Extracted records

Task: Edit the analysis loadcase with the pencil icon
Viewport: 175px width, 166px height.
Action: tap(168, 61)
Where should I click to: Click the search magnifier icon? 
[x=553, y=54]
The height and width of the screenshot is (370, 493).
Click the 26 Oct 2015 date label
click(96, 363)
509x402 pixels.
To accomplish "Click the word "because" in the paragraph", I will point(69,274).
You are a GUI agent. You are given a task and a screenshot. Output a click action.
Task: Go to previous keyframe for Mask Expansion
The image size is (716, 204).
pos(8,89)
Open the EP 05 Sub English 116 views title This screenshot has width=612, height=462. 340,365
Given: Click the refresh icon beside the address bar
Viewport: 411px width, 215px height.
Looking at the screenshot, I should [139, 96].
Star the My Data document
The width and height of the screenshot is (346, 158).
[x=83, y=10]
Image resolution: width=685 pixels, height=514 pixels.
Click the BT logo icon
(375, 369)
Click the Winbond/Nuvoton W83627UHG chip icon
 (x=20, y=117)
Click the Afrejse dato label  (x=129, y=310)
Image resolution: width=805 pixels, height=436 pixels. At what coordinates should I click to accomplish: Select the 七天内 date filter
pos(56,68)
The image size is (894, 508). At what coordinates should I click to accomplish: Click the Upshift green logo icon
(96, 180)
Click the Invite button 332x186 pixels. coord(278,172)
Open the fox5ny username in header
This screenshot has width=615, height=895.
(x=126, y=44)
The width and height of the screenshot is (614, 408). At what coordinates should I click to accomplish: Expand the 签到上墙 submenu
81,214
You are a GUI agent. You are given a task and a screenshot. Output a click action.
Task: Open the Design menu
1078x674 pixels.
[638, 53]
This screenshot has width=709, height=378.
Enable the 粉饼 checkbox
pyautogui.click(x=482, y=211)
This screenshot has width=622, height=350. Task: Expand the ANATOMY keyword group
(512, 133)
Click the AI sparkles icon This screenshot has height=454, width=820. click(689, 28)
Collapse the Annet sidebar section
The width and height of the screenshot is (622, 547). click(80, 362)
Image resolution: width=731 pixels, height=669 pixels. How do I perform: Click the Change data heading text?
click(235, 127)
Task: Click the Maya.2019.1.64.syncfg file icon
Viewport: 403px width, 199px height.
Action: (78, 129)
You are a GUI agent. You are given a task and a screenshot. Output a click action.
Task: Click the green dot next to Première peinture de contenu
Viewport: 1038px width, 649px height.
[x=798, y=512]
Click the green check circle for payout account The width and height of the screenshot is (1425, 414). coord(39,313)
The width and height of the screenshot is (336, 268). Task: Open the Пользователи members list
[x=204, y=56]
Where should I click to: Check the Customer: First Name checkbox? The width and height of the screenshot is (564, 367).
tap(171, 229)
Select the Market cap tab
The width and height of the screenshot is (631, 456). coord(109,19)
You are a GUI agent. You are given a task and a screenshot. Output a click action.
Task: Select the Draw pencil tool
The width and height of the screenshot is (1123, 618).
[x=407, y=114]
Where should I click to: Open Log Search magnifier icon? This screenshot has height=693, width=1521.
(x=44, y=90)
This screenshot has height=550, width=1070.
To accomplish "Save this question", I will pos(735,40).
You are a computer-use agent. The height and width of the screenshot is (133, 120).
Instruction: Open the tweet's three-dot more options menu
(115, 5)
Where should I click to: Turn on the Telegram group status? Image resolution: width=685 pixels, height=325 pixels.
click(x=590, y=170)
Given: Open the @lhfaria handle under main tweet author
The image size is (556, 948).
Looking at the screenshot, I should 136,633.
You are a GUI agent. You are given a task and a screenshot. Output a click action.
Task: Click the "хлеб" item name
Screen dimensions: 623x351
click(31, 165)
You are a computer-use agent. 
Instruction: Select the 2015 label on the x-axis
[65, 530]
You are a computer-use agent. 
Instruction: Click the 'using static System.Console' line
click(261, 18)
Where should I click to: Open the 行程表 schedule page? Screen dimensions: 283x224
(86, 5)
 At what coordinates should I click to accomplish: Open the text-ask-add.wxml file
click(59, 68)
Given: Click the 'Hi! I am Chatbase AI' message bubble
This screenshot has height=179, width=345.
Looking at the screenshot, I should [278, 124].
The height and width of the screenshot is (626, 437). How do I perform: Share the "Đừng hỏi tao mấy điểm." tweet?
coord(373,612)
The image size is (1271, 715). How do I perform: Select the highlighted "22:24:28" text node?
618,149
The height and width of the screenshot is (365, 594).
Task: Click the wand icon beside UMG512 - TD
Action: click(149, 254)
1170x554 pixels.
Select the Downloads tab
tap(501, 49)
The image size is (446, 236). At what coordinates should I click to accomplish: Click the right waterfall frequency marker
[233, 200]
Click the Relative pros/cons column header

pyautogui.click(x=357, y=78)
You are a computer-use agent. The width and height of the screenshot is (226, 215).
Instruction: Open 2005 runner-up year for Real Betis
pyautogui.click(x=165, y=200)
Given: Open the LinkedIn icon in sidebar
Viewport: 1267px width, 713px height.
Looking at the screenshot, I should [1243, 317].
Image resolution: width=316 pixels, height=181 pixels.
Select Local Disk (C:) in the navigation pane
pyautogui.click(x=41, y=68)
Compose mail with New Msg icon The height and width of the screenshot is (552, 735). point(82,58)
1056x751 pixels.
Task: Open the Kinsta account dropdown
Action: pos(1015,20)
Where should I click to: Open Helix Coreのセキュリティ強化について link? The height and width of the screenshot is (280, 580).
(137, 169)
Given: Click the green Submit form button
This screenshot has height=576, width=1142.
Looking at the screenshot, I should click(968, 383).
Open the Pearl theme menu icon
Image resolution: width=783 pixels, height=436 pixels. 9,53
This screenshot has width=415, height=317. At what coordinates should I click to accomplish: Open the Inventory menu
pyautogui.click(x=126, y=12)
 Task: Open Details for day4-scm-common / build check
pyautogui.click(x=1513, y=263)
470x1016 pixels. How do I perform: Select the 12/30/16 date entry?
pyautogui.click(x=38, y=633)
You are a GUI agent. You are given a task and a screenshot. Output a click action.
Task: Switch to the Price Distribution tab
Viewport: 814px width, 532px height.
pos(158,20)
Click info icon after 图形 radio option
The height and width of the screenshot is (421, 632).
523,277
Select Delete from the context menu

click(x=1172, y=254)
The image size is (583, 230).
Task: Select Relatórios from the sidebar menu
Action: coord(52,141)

**The problem**:
A faithful copy of every record is required; output it in full.

**Answer box**:
Task: Edit the analysis loadcase with the pencil icon
Viewport: 175px width, 166px height.
Action: tap(168, 61)
Where should I click to: Click the search magnifier icon? 
[x=553, y=54]
The height and width of the screenshot is (370, 493).
Click the 26 Oct 2015 date label
click(96, 363)
509x402 pixels.
To accomplish "Click the word "because" in the paragraph", I will point(69,274).
You are a GUI agent. You are given a task and a screenshot. Output a click action.
Task: Go to previous keyframe for Mask Expansion
The image size is (716, 204).
pos(8,89)
Open the EP 05 Sub English 116 views title This screenshot has width=612, height=462. 340,365
Given: Click the refresh icon beside the address bar
Viewport: 411px width, 215px height.
Looking at the screenshot, I should [139, 96].
Star the My Data document
The width and height of the screenshot is (346, 158).
[x=83, y=10]
Image resolution: width=685 pixels, height=514 pixels.
Click the BT logo icon
(375, 369)
Click the Winbond/Nuvoton W83627UHG chip icon
 (x=20, y=117)
Click the Afrejse dato label  (x=129, y=310)
Image resolution: width=805 pixels, height=436 pixels. At what coordinates should I click to accomplish: Select the 七天内 date filter
pos(56,68)
The image size is (894, 508). At what coordinates should I click to accomplish: Click the Upshift green logo icon
(96, 180)
Click the Invite button 332x186 pixels. coord(278,172)
Open the fox5ny username in header
This screenshot has width=615, height=895.
(x=126, y=44)
The width and height of the screenshot is (614, 408). At what coordinates should I click to accomplish: Expand the 签到上墙 submenu
81,214
You are a GUI agent. You are given a task and a screenshot. Output a click action.
Task: Open the Design menu
1078x674 pixels.
[638, 53]
This screenshot has width=709, height=378.
Enable the 粉饼 checkbox
pyautogui.click(x=482, y=211)
This screenshot has width=622, height=350. Task: Expand the ANATOMY keyword group
(512, 133)
Click the AI sparkles icon This screenshot has height=454, width=820. click(689, 28)
Collapse the Annet sidebar section
The width and height of the screenshot is (622, 547). click(80, 362)
Image resolution: width=731 pixels, height=669 pixels. How do I perform: Click the Change data heading text?
click(235, 127)
Task: Click the Maya.2019.1.64.syncfg file icon
Viewport: 403px width, 199px height.
Action: (78, 129)
You are a GUI agent. You are given a task and a screenshot. Output a click action.
Task: Click the green dot next to Première peinture de contenu
Viewport: 1038px width, 649px height.
[x=798, y=512]
Click the green check circle for payout account The width and height of the screenshot is (1425, 414). coord(39,313)
The width and height of the screenshot is (336, 268). Task: Open the Пользователи members list
[x=204, y=56]
Where should I click to: Check the Customer: First Name checkbox? The width and height of the screenshot is (564, 367).
tap(171, 229)
Select the Market cap tab
The width and height of the screenshot is (631, 456). coord(109,19)
You are a GUI agent. You are given a task and a screenshot. Output a click action.
Task: Select the Draw pencil tool
The width and height of the screenshot is (1123, 618).
[x=407, y=114]
Where should I click to: Open Log Search magnifier icon? This screenshot has height=693, width=1521.
(x=44, y=90)
This screenshot has height=550, width=1070.
To accomplish "Save this question", I will pos(735,40).
You are a computer-use agent. The height and width of the screenshot is (133, 120).
Instruction: Open the tweet's three-dot more options menu
(115, 5)
Where should I click to: Turn on the Telegram group status? Image resolution: width=685 pixels, height=325 pixels.
click(x=590, y=170)
Given: Open the @lhfaria handle under main tweet author
The image size is (556, 948).
Looking at the screenshot, I should 136,633.
You are a GUI agent. You are given a task and a screenshot. Output a click action.
Task: Click the "хлеб" item name
Screen dimensions: 623x351
click(31, 165)
You are a computer-use agent. 
Instruction: Select the 2015 label on the x-axis
[65, 530]
You are a computer-use agent. 
Instruction: Click the 'using static System.Console' line
click(261, 18)
Where should I click to: Open the 行程表 schedule page? Screen dimensions: 283x224
(86, 5)
 At what coordinates should I click to accomplish: Open the text-ask-add.wxml file
click(59, 68)
Given: Click the 'Hi! I am Chatbase AI' message bubble
This screenshot has height=179, width=345.
Looking at the screenshot, I should [278, 124].
The height and width of the screenshot is (626, 437). How do I perform: Share the "Đừng hỏi tao mấy điểm." tweet?
coord(373,612)
The image size is (1271, 715). How do I perform: Select the highlighted "22:24:28" text node?
618,149
The height and width of the screenshot is (365, 594).
Task: Click the wand icon beside UMG512 - TD
Action: click(149, 254)
1170x554 pixels.
Select the Downloads tab
tap(501, 49)
The image size is (446, 236). At what coordinates should I click to accomplish: Click the right waterfall frequency marker
[233, 200]
Click the Relative pros/cons column header

pyautogui.click(x=357, y=78)
You are a computer-use agent. The width and height of the screenshot is (226, 215).
Instruction: Open 2005 runner-up year for Real Betis
pyautogui.click(x=165, y=200)
Given: Open the LinkedIn icon in sidebar
Viewport: 1267px width, 713px height.
Looking at the screenshot, I should [1243, 317].
Image resolution: width=316 pixels, height=181 pixels.
Select Local Disk (C:) in the navigation pane
pyautogui.click(x=41, y=68)
Compose mail with New Msg icon The height and width of the screenshot is (552, 735). point(82,58)
1056x751 pixels.
Task: Open the Kinsta account dropdown
Action: pos(1015,20)
Where should I click to: Open Helix Coreのセキュリティ強化について link? The height and width of the screenshot is (280, 580).
(137, 169)
Given: Click the green Submit form button
This screenshot has height=576, width=1142.
Looking at the screenshot, I should click(968, 383).
Open the Pearl theme menu icon
Image resolution: width=783 pixels, height=436 pixels. 9,53
This screenshot has width=415, height=317. At what coordinates should I click to accomplish: Open the Inventory menu
pyautogui.click(x=126, y=12)
 Task: Open Details for day4-scm-common / build check
pyautogui.click(x=1513, y=263)
470x1016 pixels. How do I perform: Select the 12/30/16 date entry?
pyautogui.click(x=38, y=633)
You are a GUI agent. You are given a task and a screenshot. Output a click action.
Task: Switch to the Price Distribution tab
Viewport: 814px width, 532px height.
pos(158,20)
Click info icon after 图形 radio option
The height and width of the screenshot is (421, 632).
523,277
Select Delete from the context menu

click(x=1172, y=254)
The image size is (583, 230).
Task: Select Relatórios from the sidebar menu
Action: coord(52,141)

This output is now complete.